*** Opening of READING TEXT ***

Robotics Company Fuels Concerns about China Slowdown
January 11 2019 - 01:46PM
Dow Jones News
By Ruth Bender
BERLIN -- Concerns are rising in German boardrooms about the
impact of the economic slowdown in China on its largest European
trading partner.
German industrial robot maker Kuka AG on Friday became the
latest German company to warn that China's cooling economy is
affecting the company's business. It cited uncertainties in the
Chinese automation market as one reason for what it said would be
lower-than-anticipated sales and a slimmer profit margin in
2018.
German companies have been among the most heavily invested
foreign players in China. For years, German midsize engineering
businesses have been delivering the capital goods that China needed
to power its factories and build its infrastructure as its economy
was growing at breakneck speed.
China is Germany's main trading partner, with bilateral trade
between the two totaling EUR188 billion ($215.69 billion) in 2017,
according to German government statistics. That year, German
exports to China totaled EUR86 billion ($98.64), making China the
third-largest market for German exports after the U.S. and France.
Germany was the world's second-largest non-Asian importer of
Chinese goods.
Some 5,200 German companies in China employ more than one
million people, according to Germany's BDI industry lobby.
Industrial conglomerate Siemens AG, chemicals giant BASF, car maker
Volkswagen AG and thousands of others have invested billions there.
Total German investment in China totaled EUR13 billion ($14.92)
through the end of 2017, according to BDI estimates.
But China's economy has been slowing faster than expected
recently. In December, Chinese factory activity hit its lowest
level in nearly three years, and official data showed that profits
from big Chinese industrial firms declined in November for the
first time in three years. Chinese consumers have cut back on
spending, leading to a decline in sales of cars and other goods.

*** Close of READING TEXT ***

▶ _EXERCISE REQUIREMENTS_
a - Please reproduce the passage of the China slowdown article that begins with the words containing "China is Germany's" and ends with "to BDI estimates.".
b - Name every company the China slowdown article identifies by name.
c - For each statement, say whether it agrees with the China slowdown article:
(i) Kuka AG expected lower-than-anticipated sales for 2018.
(ii) In 2017, China was the largest market for German exports.
(iii) In December, Chinese factory activity fell to its lowest level in more than five years.

*** Opening of SUPPLIED DATA ***

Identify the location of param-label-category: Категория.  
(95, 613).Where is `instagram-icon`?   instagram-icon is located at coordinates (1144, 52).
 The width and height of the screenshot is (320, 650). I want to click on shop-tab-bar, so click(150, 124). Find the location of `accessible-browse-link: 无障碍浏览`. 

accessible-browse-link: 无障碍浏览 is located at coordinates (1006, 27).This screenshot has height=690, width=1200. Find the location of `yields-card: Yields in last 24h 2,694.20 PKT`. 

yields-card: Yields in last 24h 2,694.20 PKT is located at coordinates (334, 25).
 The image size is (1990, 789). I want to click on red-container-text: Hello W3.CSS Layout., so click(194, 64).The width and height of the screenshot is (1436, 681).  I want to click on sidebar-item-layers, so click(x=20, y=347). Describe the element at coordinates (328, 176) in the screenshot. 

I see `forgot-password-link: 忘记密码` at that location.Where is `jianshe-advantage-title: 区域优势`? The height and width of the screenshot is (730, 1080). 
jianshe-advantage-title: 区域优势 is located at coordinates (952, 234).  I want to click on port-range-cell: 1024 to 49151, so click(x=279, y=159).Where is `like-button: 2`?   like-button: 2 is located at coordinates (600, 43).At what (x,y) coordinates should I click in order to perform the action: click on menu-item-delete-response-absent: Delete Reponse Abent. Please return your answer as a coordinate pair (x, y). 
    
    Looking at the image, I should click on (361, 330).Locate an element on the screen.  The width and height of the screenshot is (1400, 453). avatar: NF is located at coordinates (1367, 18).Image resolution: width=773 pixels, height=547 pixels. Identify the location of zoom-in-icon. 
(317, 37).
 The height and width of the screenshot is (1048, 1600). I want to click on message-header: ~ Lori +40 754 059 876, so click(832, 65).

*** Close of SUPPLIED DATA ***

▶ _YOUR WRITTEN ANSWERS_
a -
China is Germany's main trading partner, with bilateral trade
between the two totaling EUR188 billion ($215.69 billion) in 2017,
according to German government statistics. That year, German
exports to China totaled EUR86 billion ($98.64), making China the
third-largest market for German exports after the U.S. and France.
Germany was the world's second-largest non-Asian importer of
Chinese goods.
Some 5,200 German companies in China employ more than one
million people, according to Germany's BDI industry lobby.
Industrial conglomerate Siemens AG, chemicals giant BASF, car maker
Volkswagen AG and thousands of others have invested billions there.
Total German investment in China totaled EUR13 billion ($14.92)
through the end of 2017, according to BDI estimates.

b - Kuka AG, Siemens AG, BASF, Volkswagen AG

c -
(i) Yes: "lower-than-anticipated sales and a slimmer profit margin in 2018"
(ii) No: "making China the third-largest market for German exports after the U.S. and France"
(iii) No: "Chinese factory activity hit its lowest level in nearly three years"